▸ **ARTICLE**:

____

A Newbie’s Adventure: My First Annapurna Base Camp Trek

It is a proud moment for me to have written hundreds of paragraphs on the Annapurna Base Camp Trek and then climbed hundreds of stairs to reach the ABC three years later. [Excitedly clapping hands]

Before I lead you up the stairway to Annapurna Base Camp. Let me mention something, I enjoy going on walks and can generally walk for one to two hours without tiring (on a straight road). As a result, my experience may be more transforming than yours. Even my trekking buddies had a different experience than I did.

Unlike other trips that need months of planning, our journey to ABC was very swift. I went on the ABC trek with some colleagues from the office, which I joined only three months ago. I was completely unprepared, but the ambition to reach the base camp had always been there, so when a friend approached me about the trek, I immediately agreed.

Packing things for the ABC Trek

If you’re new to trekking, I’m sure the most challenging question for you will be what to carry for the trek. Fortunately, after some googling and reading a few blogs on the Annapurna Base Camp Trek, I was prepared to begin packing. I began gathering my belongings for the voyage, and the 5 minute DIY video that always appears on Facebook helped me a lot to roll my clothes to pack stuff.

Things I packed for Annapurna Base Camp Trek

I had to arrange it ahead of time because our itinerary was for a week. I didn’t want the bag to be too heavy to carry or too light by missing essential items that I could have caught cold from the frigid weather up there. So these are the items I thought were most significant for my journey.

  • Vest X 2: Extremely lightweight because I always wear them. It’s optional if you directly wear t-shirts.

____

▸ **RECORD EXCERPTS**:
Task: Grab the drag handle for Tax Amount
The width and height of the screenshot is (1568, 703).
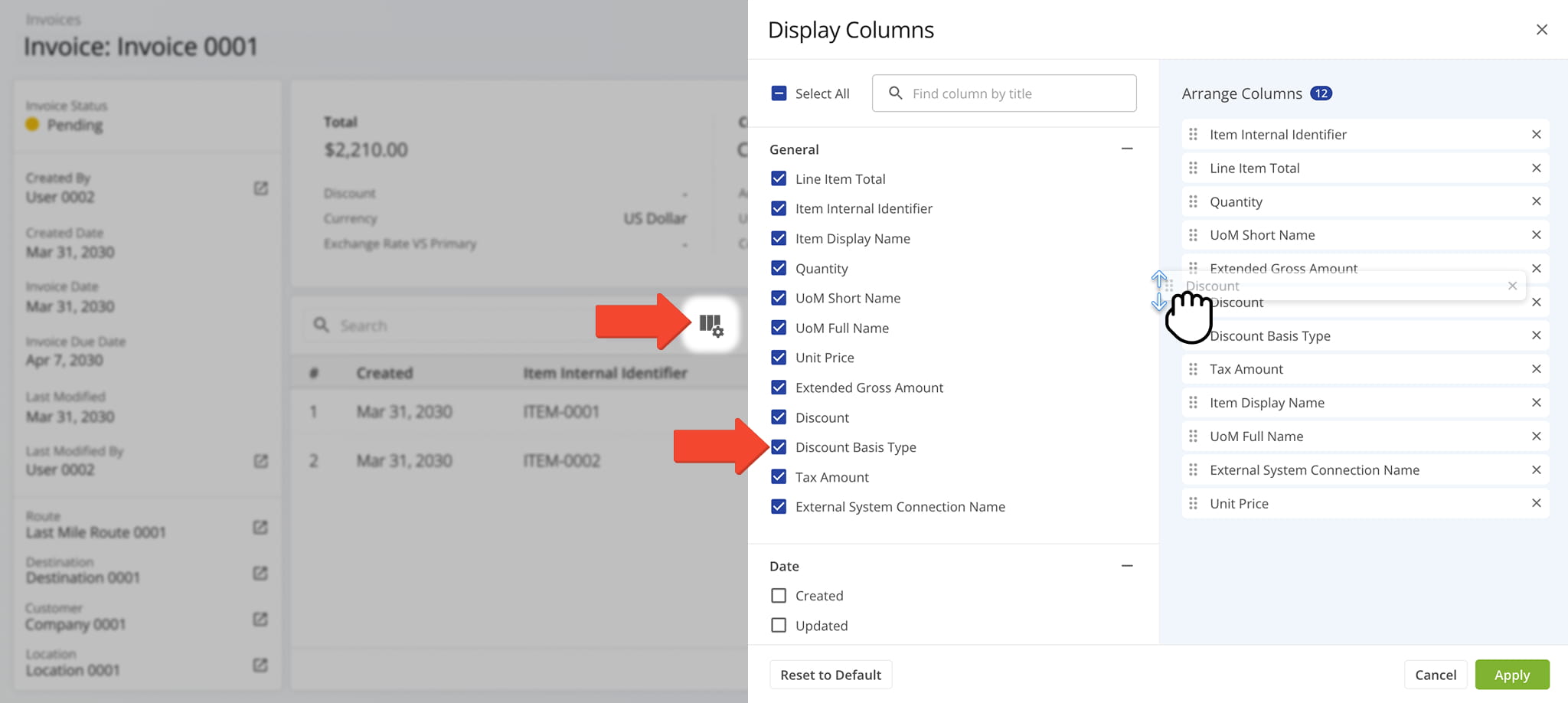Action: pos(1193,369)
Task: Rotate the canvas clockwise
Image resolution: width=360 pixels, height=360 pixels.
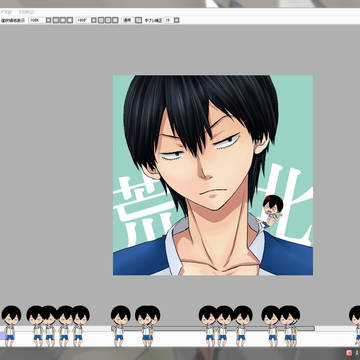Action: point(108,20)
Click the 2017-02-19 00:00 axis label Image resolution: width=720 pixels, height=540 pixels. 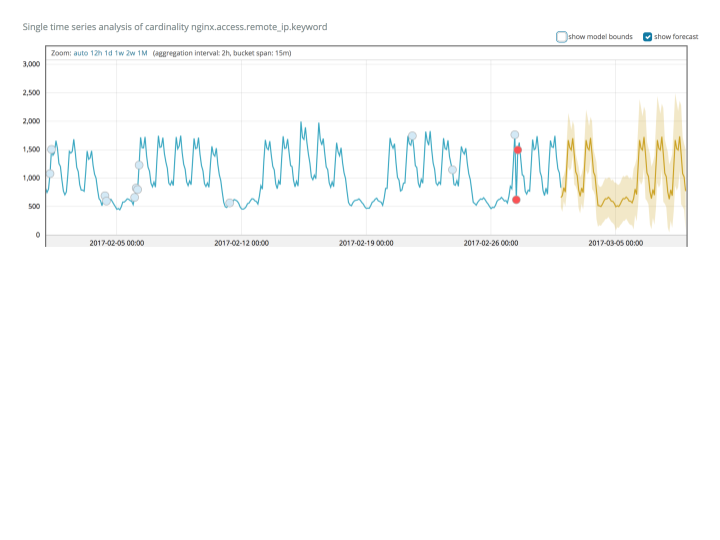coord(366,243)
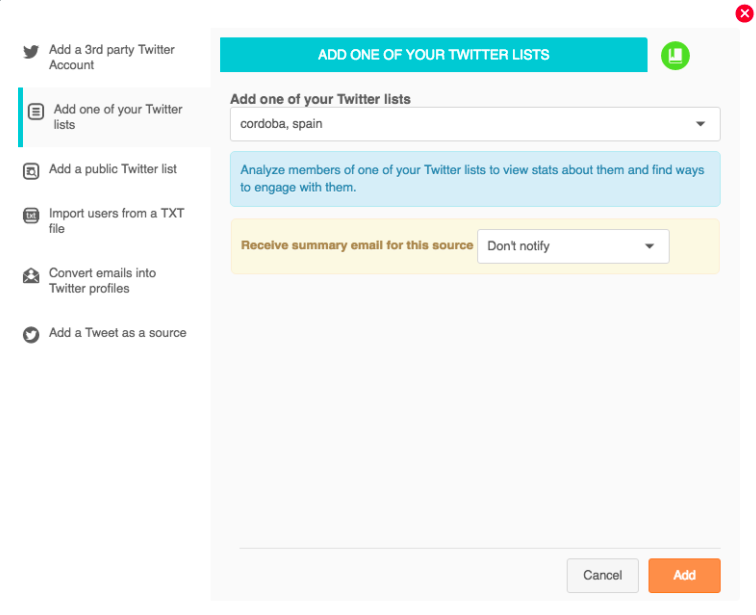This screenshot has width=756, height=615.
Task: Click the arrow of the Twitter list selector
Action: point(700,124)
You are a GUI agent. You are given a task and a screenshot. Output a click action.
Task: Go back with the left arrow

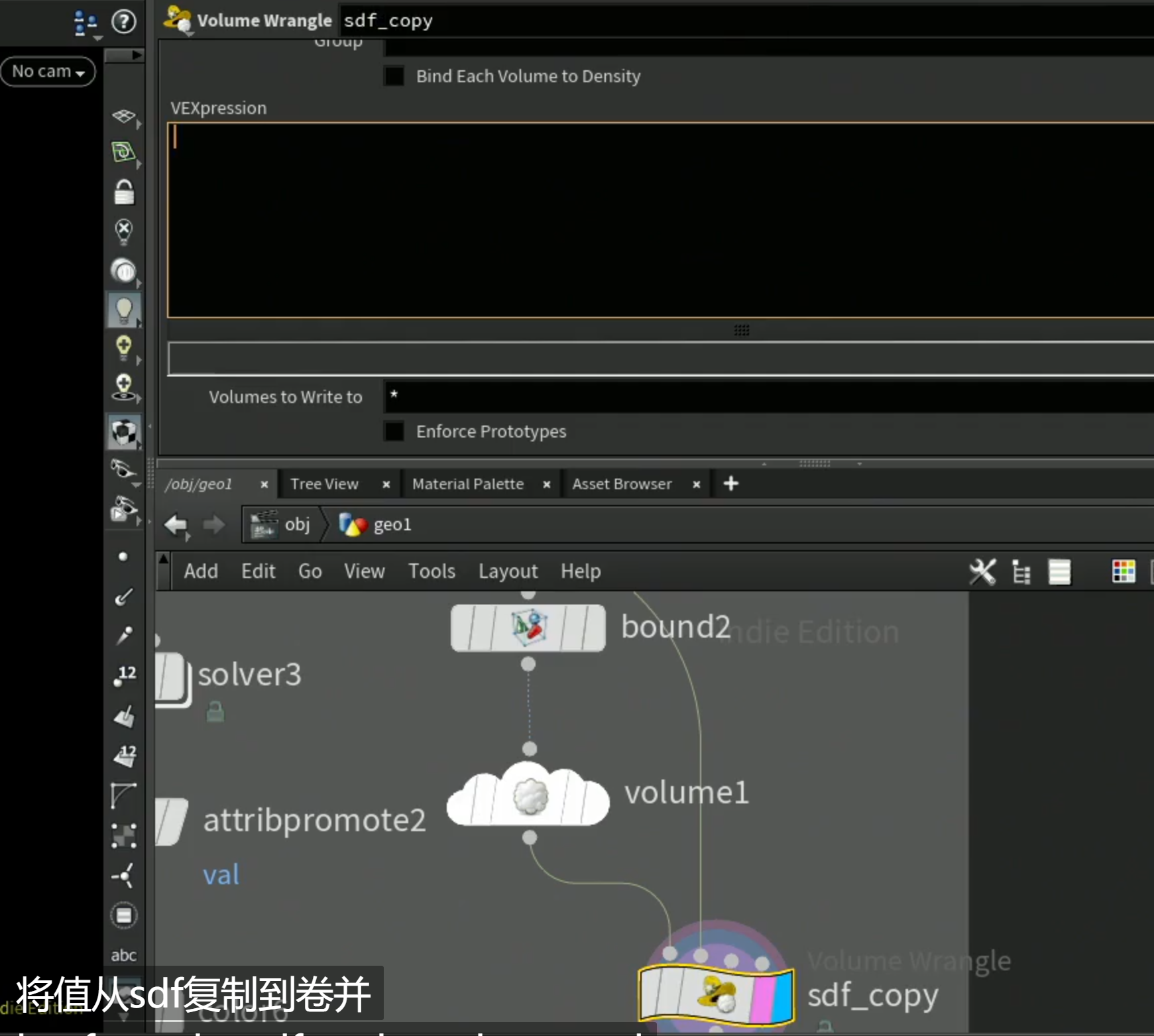[176, 525]
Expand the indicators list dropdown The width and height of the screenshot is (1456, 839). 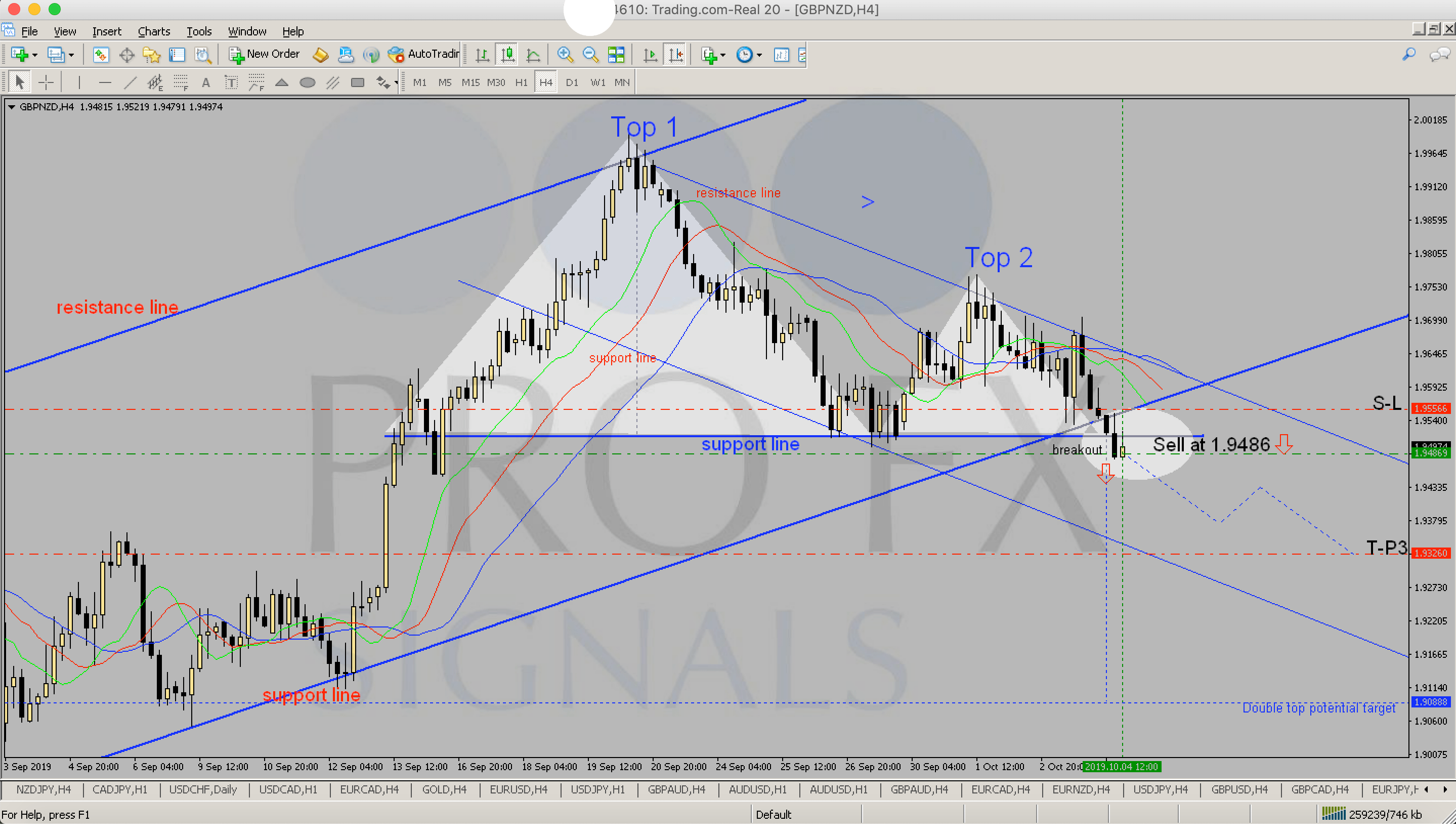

____

▸ **DIRECTIONS**: Transcribe the passage of the Annapurna Base Camp trek account above that lies between "If you’re new" and "to pack stuff.", inclusive.

▸ **THE COMPLETED TASK**:
If you’re new to trekking, I’m sure the most challenging question for you will be what to carry for the trek. Fortunately, after some googling and reading a few blogs on the Annapurna Base Camp Trek, I was prepared to begin packing. I began gathering my belongings for the voyage, and the 5 minute DIY video that always appears on Facebook helped me a lot to roll my clothes to pack stuff.